ホワイトデーの復讐



『ど、どうしたの?』



いきなり叫ぶ満くんに、ビックリしながら聞いてみると、



「あれっ、あれ!」



そう言いながら、彰たちを挟んで向こう側を指差す。


フェンスからこちらを見ている、怪しい人影。


よくよく目を凝らしてみると……



『女の子?』



どこかで見覚えのある女の子が、こちらを……違う。彰を見ていた。



「あれ!溝口っすよ!!」



あ、そうだ。見覚えがあると思った。
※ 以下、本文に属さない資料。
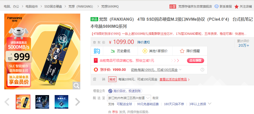Click the 关注店铺 star icon
The image size is (254, 114).
point(237,7)
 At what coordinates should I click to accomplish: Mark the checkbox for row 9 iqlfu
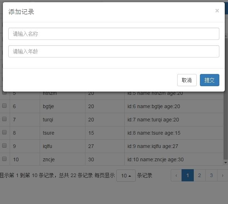[x=4, y=146]
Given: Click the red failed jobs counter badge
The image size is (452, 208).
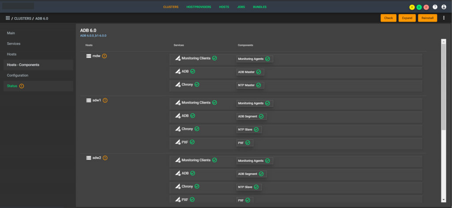Looking at the screenshot, I should [x=426, y=7].
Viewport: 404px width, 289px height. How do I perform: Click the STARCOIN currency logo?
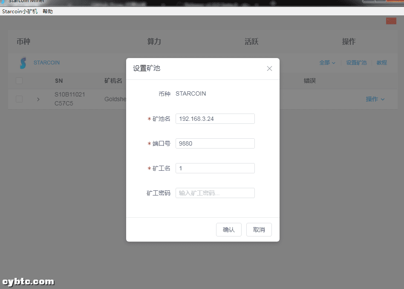click(x=22, y=62)
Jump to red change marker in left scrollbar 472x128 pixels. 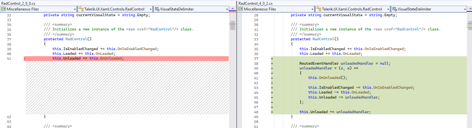(233, 24)
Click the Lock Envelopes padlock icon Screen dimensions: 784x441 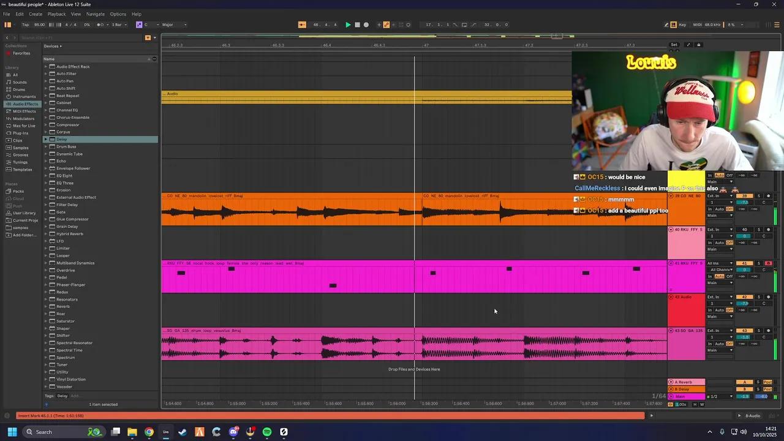click(698, 45)
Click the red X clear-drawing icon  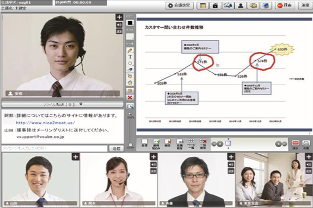130,97
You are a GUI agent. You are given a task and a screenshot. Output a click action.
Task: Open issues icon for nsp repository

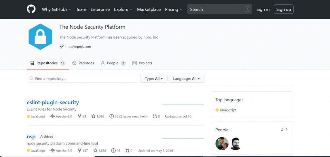tap(113, 151)
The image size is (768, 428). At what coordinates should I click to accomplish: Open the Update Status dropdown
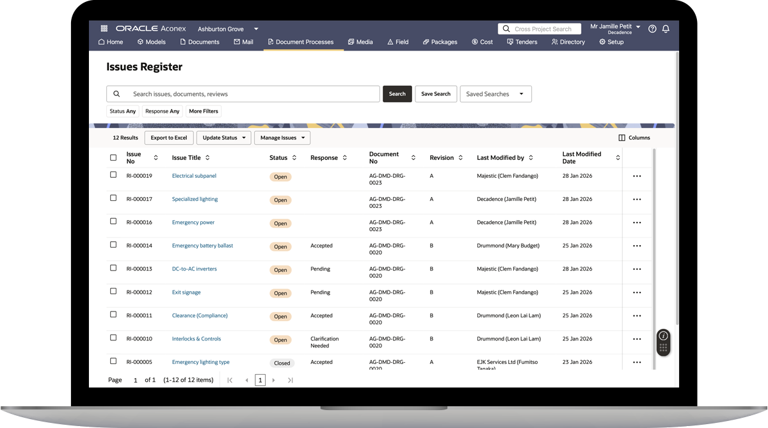click(x=223, y=138)

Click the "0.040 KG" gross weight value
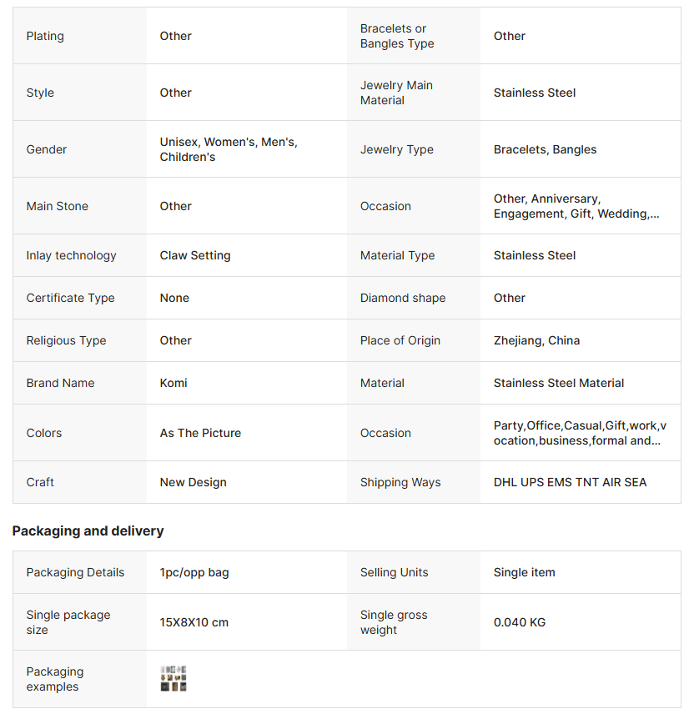[520, 622]
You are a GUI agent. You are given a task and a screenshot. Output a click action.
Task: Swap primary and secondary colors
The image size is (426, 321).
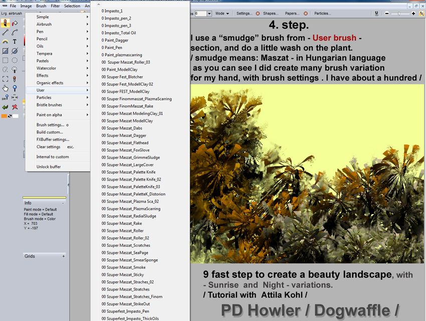[10, 116]
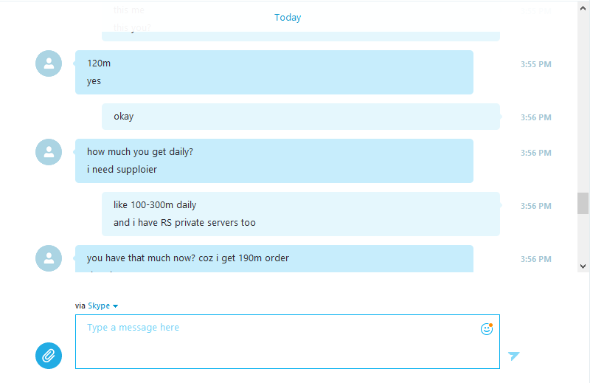Click the 3:55 PM timestamp
The height and width of the screenshot is (383, 590).
pos(536,64)
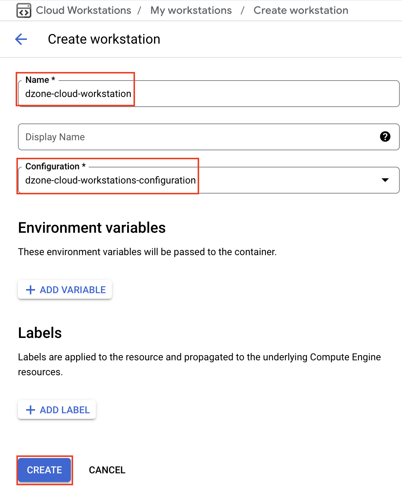The height and width of the screenshot is (486, 402).
Task: Click the Create workstation page title
Action: [x=104, y=39]
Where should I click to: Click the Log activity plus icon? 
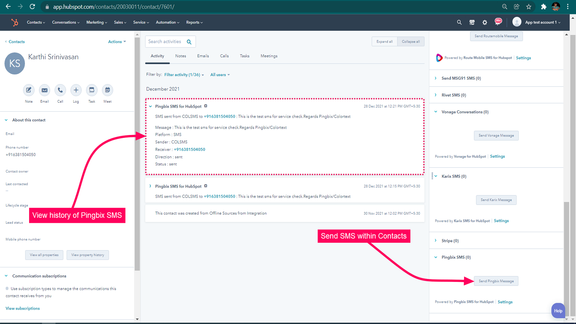pyautogui.click(x=76, y=90)
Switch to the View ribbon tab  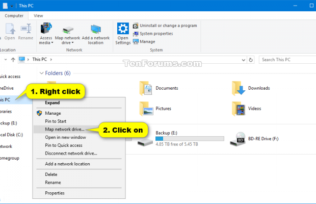pyautogui.click(x=38, y=16)
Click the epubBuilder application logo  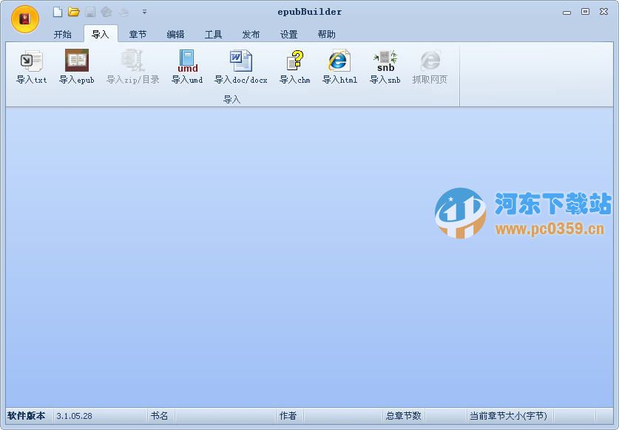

写メ見たじゃん、あたし。


え?じゃあ…何…?


溝口さんの好きな人って……彰?


じゃあその……仲良くしている女って……あたし?



「何してんの?」

「あ、紗也ちゃん!おかえり〜」



あたしと満くんに気づいた彰が、たーくんと共にこっちに近づいてきた。



『た、ただいま…』



チラリとフェンスの方を見ると…



『っ……!』



すごく怖い顔をしてあたしを睨んでいる溝口さんと、目があった。



「おい」

『ほぇ!?』



溝口さんの方ばかり気にしていたせいで、彰が想像以上に近くにいたことに驚き、変な声を出してしまった。



「何その驚き方……っつか、どうかした?」

『え?』

「紗也ちゃん、お顔真っ青だよ?」



たーくんも心配そうな顔をしていた。


あぁ、あたし何してんの。こんな小さな子にまで心配かけて。



『大丈夫。元気だよ』

「よかった〜」



にこぉっと笑ってくれたたーくんにつられて、あたしも笑顔になる。


もう一度、フェンスを見たときには、溝口さんの姿はなかった。